日月星辰
2007年に死去した日本画家、高山辰雄のアートドキュメンタリーの企画を立てている。
実は、この取材を御徒町で行っているときに、あの「大なまず」に遭遇したのだ。3月10日の午後3時過ぎ、丸栄堂という大きな画商さんの事務所でのことだ。
高山辰雄の画業の数々を聞き終わった直後だった。
高山は95歳で天寿を全うしている。昭和6年に、東京美術学校日本画科に入学した。在学中から松岡映丘の画塾に入り、師事した。美校の卒業制作『砂丘』は、砂の上に座るセーラー服姿の若い女性を俯瞰的に描いた洋画風の作品。青春を感じさせる溌剌とした作品だが、後の高山の作風とはまるで異なる。
学校を出ても、高山はなかなか芽が出なかった。
戦争が終わって、ゴーギャンの伝記を読んで感動、かつ長流という独特の筆に出会うことが彼の才能を開花させていく。昭和21年、第2回日展に裸婦を描いた『浴室』を出品し、特選となる。独自の幻想的な画風が成熟していく。
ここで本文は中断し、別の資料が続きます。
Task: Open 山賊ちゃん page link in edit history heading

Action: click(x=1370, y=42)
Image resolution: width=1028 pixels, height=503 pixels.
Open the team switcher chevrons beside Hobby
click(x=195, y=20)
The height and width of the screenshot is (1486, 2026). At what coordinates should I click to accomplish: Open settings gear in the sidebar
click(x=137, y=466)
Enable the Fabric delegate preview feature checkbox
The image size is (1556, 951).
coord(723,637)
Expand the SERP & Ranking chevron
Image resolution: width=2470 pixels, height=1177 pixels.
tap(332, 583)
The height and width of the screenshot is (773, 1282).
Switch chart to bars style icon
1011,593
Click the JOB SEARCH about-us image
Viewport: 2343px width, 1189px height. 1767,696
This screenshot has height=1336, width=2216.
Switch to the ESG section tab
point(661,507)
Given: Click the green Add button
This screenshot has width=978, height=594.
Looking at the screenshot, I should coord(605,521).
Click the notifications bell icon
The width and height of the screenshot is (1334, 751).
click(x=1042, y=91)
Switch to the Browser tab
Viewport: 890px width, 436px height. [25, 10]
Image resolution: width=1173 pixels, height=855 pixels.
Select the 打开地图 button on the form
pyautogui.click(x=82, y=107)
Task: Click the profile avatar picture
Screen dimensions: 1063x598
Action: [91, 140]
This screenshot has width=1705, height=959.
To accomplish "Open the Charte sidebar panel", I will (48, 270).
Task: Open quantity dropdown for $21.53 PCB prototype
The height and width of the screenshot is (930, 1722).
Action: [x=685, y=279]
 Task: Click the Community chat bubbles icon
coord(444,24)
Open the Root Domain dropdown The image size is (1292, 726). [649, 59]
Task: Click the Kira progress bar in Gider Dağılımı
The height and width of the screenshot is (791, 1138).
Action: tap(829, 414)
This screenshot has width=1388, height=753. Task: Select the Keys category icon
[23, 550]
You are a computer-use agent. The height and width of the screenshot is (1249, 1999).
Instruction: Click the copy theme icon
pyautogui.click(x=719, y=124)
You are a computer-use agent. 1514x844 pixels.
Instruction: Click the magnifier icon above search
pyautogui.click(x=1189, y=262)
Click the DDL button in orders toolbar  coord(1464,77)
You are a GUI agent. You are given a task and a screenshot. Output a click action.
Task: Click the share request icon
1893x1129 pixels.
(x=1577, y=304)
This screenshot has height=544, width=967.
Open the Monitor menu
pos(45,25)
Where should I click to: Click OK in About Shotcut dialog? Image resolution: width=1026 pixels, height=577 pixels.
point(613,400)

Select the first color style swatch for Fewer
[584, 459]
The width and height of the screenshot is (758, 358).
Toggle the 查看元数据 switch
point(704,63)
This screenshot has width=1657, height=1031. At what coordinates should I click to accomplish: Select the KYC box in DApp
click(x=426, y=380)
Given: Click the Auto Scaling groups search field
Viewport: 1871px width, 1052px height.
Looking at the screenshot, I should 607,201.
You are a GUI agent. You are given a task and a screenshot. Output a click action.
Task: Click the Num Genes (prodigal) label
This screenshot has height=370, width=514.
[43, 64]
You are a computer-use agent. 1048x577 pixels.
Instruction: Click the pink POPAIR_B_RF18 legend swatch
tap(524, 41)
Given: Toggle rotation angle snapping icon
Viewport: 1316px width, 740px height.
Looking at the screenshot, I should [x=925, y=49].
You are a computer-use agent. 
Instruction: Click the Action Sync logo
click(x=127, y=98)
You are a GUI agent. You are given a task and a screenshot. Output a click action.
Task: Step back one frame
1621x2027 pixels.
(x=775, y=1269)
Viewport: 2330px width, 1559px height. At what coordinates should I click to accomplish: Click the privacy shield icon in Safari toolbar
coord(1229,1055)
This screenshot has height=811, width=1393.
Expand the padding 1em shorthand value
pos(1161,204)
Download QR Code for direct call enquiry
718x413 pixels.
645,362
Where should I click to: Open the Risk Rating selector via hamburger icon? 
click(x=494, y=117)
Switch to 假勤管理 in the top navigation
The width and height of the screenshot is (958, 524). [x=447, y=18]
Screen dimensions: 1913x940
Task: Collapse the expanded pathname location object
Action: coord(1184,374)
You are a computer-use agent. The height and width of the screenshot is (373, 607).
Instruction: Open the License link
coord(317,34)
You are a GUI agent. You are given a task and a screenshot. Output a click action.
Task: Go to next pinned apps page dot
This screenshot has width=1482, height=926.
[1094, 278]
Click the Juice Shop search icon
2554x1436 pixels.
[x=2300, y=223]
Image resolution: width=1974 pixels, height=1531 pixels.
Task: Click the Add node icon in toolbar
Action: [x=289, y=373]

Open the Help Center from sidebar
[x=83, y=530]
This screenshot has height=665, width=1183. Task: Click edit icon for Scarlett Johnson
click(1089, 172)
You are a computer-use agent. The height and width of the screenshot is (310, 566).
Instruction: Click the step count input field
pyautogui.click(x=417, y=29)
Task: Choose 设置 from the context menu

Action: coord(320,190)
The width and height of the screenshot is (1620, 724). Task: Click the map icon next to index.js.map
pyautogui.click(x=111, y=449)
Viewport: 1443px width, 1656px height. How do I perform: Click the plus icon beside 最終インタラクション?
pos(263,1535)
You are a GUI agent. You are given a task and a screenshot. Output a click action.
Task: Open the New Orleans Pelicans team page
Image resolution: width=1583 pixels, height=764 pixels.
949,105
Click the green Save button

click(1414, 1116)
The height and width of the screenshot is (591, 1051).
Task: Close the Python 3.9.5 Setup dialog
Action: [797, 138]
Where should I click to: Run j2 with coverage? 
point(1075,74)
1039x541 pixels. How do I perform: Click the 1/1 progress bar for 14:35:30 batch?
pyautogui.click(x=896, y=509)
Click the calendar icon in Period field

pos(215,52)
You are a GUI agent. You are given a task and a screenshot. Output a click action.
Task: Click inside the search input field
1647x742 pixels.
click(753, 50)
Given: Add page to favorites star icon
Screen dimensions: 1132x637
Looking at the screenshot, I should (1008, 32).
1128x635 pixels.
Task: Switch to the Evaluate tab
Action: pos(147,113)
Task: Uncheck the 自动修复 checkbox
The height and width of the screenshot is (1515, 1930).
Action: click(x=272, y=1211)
彼は、いわゆる花鳥風月の絵は描かず、存在の意味を問うような「穹」のような主題を好んで描くようになる。「日月星辰」という星や太陽の時間という壮大な宇宙観を可視化させていく。昭和57年、70歳の時に文化勲章を受けることになる。
2007年の9月に、画家は死ぬが、その1年前に、病で不自由な体を押して描いた作品がある。日展に出品された「自寫像2006」だ。長い画家人生のなかで、唯一つの自画像である。
不思議な自画像だ。茫洋と霞んだ風景のなかに、杖をついた画家らしき老人が立っている。顔は例によって鼻梁らしき縦線があるだけで表情は分からない。天空に小さな弱々しい太陽があるのみ。
一見、悲観的な画像に見える。
だが、身近に居た人は、これは画家が希望を持とうとした絵だと断言した。
なぜなら、人物の足元は明るく、がっしりとした脚と足が描かれていたからだ。